■ Reading text ■
This is exactly what happens with, say, $p(x) = x^2+1$ in $\mathbb{H}[x]$. We are fine as far as showing that, say, $x-i$ is a factor of $p(x)$, because it so happens that when we divide by $x-i$, all coefficients involved centralize $i$ (we just get $(x+i)(x-i)$). But when we try to argue that any root different from $i$ must be a root of $x+i$, we run into the problem that we cannot guarantee that $b^2+1$ equals $(b+i)(b-i)$ unless we know that $b$ centralizes $i$. As it happens, the centralizer of $i$ in $\mathbb{H}$ is $\mathbb{R}[i]$, so we only conclude that the only other complex root is $-i$. But this leaves the possibility open that there may be some roots of $x^2+1$ that do not centralize $i$, and that is exactly what occurs: $j$, and $k$, and all numbers of the form $ai+bj+ck$ with $a^2+b^2+c^2=1$ are roots, and if either $b$ or $c$ are nonzero, then they don't centralize $i$, so we cannot go from $x^2+1 = (x+i)(x-i)$ to "$(ai+bj+ck)^2+1 = (ai+bj+ck+i)(ai+bj+ck-i)$".

■ To do ■
Answer these questions from the passage on roots of $x^2+1$ in $\mathbb{H}[x]$:
(a) What product results from dividing $p(x) = x^2+1$ by $x-i$?
(b) What is the centralizer of $i$ in $\mathbb{H}$?
(c) Which numbers, other than $i$ and $-i$, are roots of $x^2+1$?

■ Stored data ■

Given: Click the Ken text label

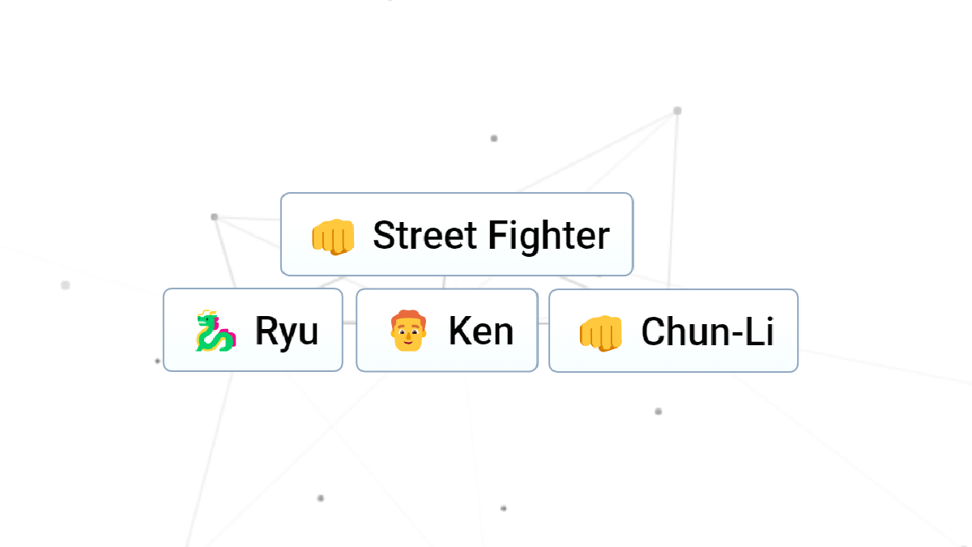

■ Written reply ■
(a) $(x+i)(x-i)$
(b) $\mathbb{R}[i]$
(c) $j$, $k$, and all numbers of the form $ai+bj+ck$ with $a^2+b^2+c^2=1$